Re:At the risk of blaming the victim... (Score:3, Insightful)
"P@$$w0rd12"
If you want to do better than that, we need to be using a public key system, and create a secure, reliable, easy method of managing keys. Otherwise, if you're letting people set their own password, they're going to choose bad passwords.
Re:Seemed pretty obvious this was the case (Score:2, Insightful)
I'm sorry but when are password managers ever a good idea? Having 1 place with ALL your passwords ready to be stolen.
If you don't want to put all your passwords in your password manager, you don't have to do so. However if you put all your second tier passwords in it (the ones that you use to maintain privacy rather than fiscal security), then you can make them much more complex without requiring ridiculous complexity to memorize. You can also save arbitrary answers to security questions (if the answer to your dog's name is saved as sFjksL23549&@*^*% rather than Fido, it's not possible to get from investigating personal history).
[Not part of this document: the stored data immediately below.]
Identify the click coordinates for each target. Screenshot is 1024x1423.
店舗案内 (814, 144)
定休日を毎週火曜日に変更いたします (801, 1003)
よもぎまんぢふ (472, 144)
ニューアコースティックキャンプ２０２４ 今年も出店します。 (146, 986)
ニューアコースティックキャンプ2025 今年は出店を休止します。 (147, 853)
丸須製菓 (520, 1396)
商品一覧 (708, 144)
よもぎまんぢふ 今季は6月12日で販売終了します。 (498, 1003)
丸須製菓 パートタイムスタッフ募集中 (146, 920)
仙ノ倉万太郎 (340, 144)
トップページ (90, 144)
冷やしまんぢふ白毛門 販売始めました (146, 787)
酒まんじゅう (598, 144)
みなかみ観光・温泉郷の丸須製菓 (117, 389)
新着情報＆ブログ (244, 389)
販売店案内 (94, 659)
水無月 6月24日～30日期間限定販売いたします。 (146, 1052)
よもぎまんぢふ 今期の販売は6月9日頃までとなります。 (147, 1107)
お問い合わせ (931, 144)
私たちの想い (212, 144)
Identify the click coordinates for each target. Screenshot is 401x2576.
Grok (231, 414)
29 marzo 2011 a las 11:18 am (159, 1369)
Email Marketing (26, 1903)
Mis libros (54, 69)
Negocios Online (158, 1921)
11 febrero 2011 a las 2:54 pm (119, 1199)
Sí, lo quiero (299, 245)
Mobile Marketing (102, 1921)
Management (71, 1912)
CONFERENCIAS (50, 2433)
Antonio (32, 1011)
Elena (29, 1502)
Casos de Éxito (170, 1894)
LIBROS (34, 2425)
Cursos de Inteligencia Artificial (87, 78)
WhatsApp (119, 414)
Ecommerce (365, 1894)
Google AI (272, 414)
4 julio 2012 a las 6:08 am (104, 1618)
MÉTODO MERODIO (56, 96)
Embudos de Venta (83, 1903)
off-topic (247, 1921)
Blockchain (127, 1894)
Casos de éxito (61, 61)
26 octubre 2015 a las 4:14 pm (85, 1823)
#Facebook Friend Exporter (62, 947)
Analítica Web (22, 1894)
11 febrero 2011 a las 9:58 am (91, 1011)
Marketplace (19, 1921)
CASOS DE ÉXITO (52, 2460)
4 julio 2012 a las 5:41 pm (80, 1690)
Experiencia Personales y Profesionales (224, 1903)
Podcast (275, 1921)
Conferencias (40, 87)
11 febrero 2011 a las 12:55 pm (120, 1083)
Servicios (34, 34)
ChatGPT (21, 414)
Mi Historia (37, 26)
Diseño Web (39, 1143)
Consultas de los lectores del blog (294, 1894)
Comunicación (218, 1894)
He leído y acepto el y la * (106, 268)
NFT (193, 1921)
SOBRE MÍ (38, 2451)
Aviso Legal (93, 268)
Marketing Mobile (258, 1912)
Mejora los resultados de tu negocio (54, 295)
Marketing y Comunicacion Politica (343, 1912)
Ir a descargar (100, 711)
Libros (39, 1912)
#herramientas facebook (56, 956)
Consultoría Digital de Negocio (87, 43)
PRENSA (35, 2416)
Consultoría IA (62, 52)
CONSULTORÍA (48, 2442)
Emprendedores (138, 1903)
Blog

I'm unconvinced that an attack based on manipulating the secret questions is not Apple's fault. As others have pointed out, this is useless for celebrities whose lives are relatively public. Birthplace, pet names, mother's maiden name, etc. are the kind of things that are relatively easily collected from fluff interviews. For non-celebrities, such information may only require a personal meeting.
A brute force attack is even worse. Unless everyone's using aardvark as their password, you would think that Apple would notice before the account is actually compromised.
People should not have to have degrees in information security to maintain privacy on their accounts. Apple should be pushing people to follow good security practices rather than blaming their customers when security fails. Can Apple even point to an account that the attackers tried to access but failed?
Comment removed (Score:5, Insightful)
Re:Seemed pretty obvious this was the case (Score:2, Insightful)
But also be sure you properly vet your password manager as they's a very delicious target for a trojan so unless you wrote the manager yourself or it comes from a source you trust (I'd recommend the creator of your OS as is they have malicious intent you're already fucked) you're asking fro trouble using a third party program to store all your passwords.
Whatever you do don't download an open source password manager form the Internet.
Re:Seemed pretty obvious this was the case (Score:5, Insightful)
You need to take a step back and consider the actual threat. If you are going to post the ciphered content of your password database on the front page of Slashdot yes the cryptography better be done right.
If you going to keep it on your desktop or on your phone and NOT send it over the network. Than I would say the value it affords you in being able to use longer passwords, with greater randomness, and unique passwords for every account is a win. The only anyone is going to get hold of it is if they pwn your computing device. If they do that than they don't need to beak the crypto they will just wait with the keylogger running for your to unlock it and collect the secret.
At that point though you rather than $PUBLIC_WEBSITE have become the attackers target. Once we are talking about a targeted persistent attack, there is little any of us will do personally to be safe if our attackers are any better equipped/capable than script kiddies.
Re:At the risk of blaming the victim... (Score:5, Insightful)
Simple, no? Blame the victim all you want, but that line of thinking pretty quickly devolves into unplugging from the Internet and trying to pay your bills with physical cash.